Pinto’s career as a pirate ended in shipwreck, capture, slavery and a journey in China where he was put to work on the repairing of the Great Wall. He was at a city called Quinsay in 1544 when Altan Khan, king of the Tumeds—a Mongolian horde—swept down out of the deserts.

The Mongols sacked Quinsay, and Pinto as a prisoner was brought before Altan Khan who was besieging Pekin. When the siege was raised he accompanied the Mongol army on its retreat into the heart of Asia. In time he found favor with his masters and was allowed to accompany an embassy to Cochin China. On this journey he saw some cannon with iron breeches and wooden muzzles made, he was told, by certain Almains (Germans) who came out of Muscovy (Russia), and had been banished by the king of Denmark. Then comes Pinto’s account of Tibet, of Lhasa, and the Grand Lama, and so to Cochin China, and the sea. If it is true, Pinto made a very great journey, and he claims to have been afterward with Xavier in Japan. In the end he returned to Lisbon after twenty-one years of adventure in which he was five times shipwrecked, and seventeen times sold as a slave.

It is disheartening to have so little space for the great world of Portuguese adventure in the Indies, where Camoens, one of the world’s great poets, wrote the immortal Lusiads.

However ferocious, these Portuguese adventurers were loyal, brave and strong.
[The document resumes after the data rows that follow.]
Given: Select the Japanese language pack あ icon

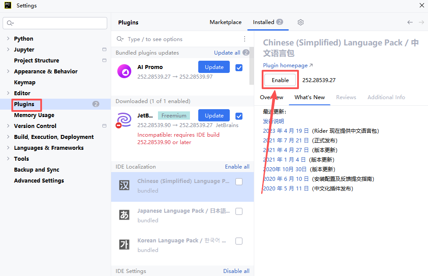Looking at the screenshot, I should pos(124,215).
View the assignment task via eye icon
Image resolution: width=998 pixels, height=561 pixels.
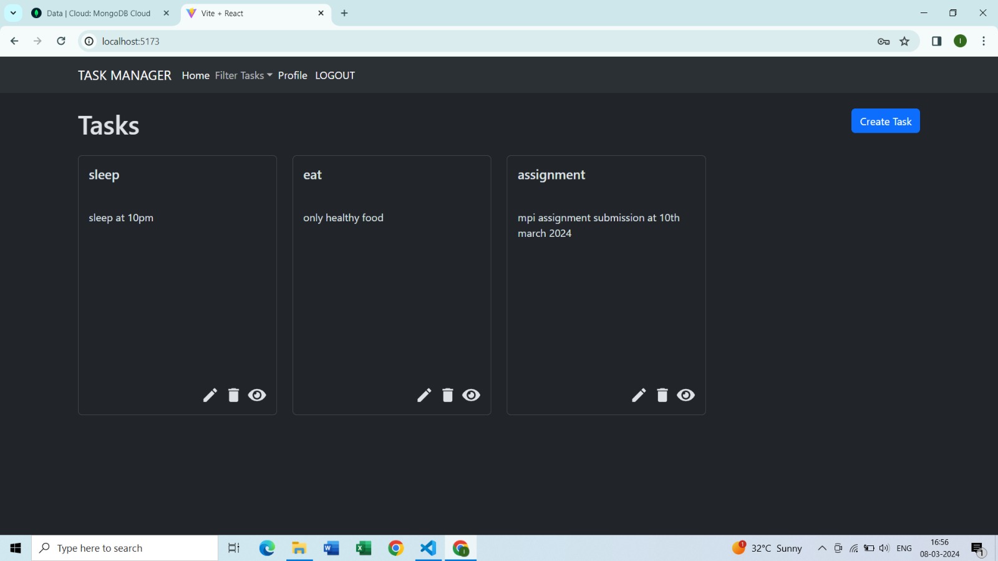click(x=686, y=395)
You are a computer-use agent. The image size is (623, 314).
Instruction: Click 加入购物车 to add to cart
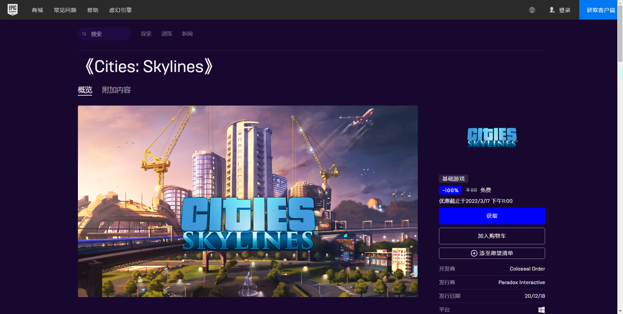(x=492, y=236)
They opened the way of Europe to the East Indies, they Christianized and civilized Brazil. Once, at sea, a Portuguese lady spoke to me of England’s good-humored galling disdain toward her people. “Ah, you English!” she cried. “What you are, we were once! what we are, you will be!”

Vasco da Gama and his Successors, by K. G. Jayne. Methuen.

X
A. D. 1841 RAJAH BROOKE

Borneo is a hot forest about five hundred miles long, and as wide, inhabited by connoisseurs called Dyaks, keen collectors. They collect human heads and some of their pieces are said to be very valuable. They are a happy little folk with most amusing manners and customs. Here is their ritual for burial of the dead:

“When a man dies his friends and relations meet in the house and take their usual seats around the room. The deceased is then brought in attired in his best clothes, with a cigar fixed in his mouth; and, being placed on the mat in the same manner as when alive, his betel box is set by his side. The friends go through the form of conversing with him, and offer him the best advice concerning his future proceedings, and then, having feasted, the body is deposited in a large coffin and kept in the house for several months.”
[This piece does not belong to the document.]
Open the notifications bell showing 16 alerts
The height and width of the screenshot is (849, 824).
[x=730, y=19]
The habits of the natives have been interfered with by the Malays, who conquered most of them and carved their island up into kingdoms more or less civilized, but not managed at all in the interests of the Dyaks. These kingdoms were decayed and tumbling to pieces when the Dutch came in to help, and helped themselves to the whole of Borneo except the northwestern part. They pressingly invited themselves there also, but the Malay rajah kept putting them off with all sorts of polite excuses.